View Source On Gitee
mindspore.mint.logaddexp(input, other)[source]

Computes the logarithm of the sum of exponentiations of the inputs. This function is useful in statistics where the calculated probabilities of events may be so small as to exceed the range of normal floating point numbers.

outi=log(exp(inputi)+exp(otheri))

Warning

This is an experimental API that is subject to change or deletion.

Parameters
  • input (Tensor) – Input Tensor. The dtype of input must be float.

  • other (Tensor) – Input Tensor. The dtype of other must be float. If the shape of input is not equal to the shape of other, they must be broadcastable to a common shape (which becomes the shape of the output).

Returns

Tensor, with the same dtype as input and other.

Raises
  • TypeError – If input or other is not a Tensor.
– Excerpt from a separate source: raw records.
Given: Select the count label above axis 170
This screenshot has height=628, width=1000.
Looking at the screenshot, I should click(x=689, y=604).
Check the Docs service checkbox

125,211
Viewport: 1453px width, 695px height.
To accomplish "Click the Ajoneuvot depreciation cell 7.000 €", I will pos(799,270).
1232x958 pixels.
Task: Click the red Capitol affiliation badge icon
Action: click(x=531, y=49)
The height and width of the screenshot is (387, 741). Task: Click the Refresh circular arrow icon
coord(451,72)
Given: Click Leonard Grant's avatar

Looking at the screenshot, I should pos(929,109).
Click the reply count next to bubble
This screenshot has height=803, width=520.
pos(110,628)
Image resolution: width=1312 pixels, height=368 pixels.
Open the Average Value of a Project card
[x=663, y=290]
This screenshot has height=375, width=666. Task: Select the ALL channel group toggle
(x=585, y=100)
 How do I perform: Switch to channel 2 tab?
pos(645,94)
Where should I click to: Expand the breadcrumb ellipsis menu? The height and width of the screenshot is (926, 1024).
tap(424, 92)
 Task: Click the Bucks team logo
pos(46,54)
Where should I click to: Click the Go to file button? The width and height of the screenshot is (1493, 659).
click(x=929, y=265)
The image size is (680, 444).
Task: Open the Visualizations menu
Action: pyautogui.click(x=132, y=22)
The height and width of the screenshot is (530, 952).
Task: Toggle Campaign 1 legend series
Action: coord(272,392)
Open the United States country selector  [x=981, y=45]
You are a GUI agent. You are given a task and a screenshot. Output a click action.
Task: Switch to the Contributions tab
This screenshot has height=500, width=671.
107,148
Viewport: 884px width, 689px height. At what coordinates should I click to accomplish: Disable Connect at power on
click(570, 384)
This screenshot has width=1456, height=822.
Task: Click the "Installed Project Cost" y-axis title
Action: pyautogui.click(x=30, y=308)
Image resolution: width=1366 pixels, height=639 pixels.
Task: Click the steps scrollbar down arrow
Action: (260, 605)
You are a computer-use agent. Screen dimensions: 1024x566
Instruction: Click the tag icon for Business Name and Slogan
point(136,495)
  • TypeError – The dtype of input or other is not float.

Supported Platforms:

Ascend

Examples

>>> import numpy as np
>>> from mindspore import Tensor, mint
>>> x1 = Tensor(np.array([1, 2, 3]).astype(np.float16))
>>> x2 = Tensor(np.array(2).astype(np.float16))
>>> output = mint.logaddexp(x1, x2)
>>> print(output)
[2.312 2.693 3.312]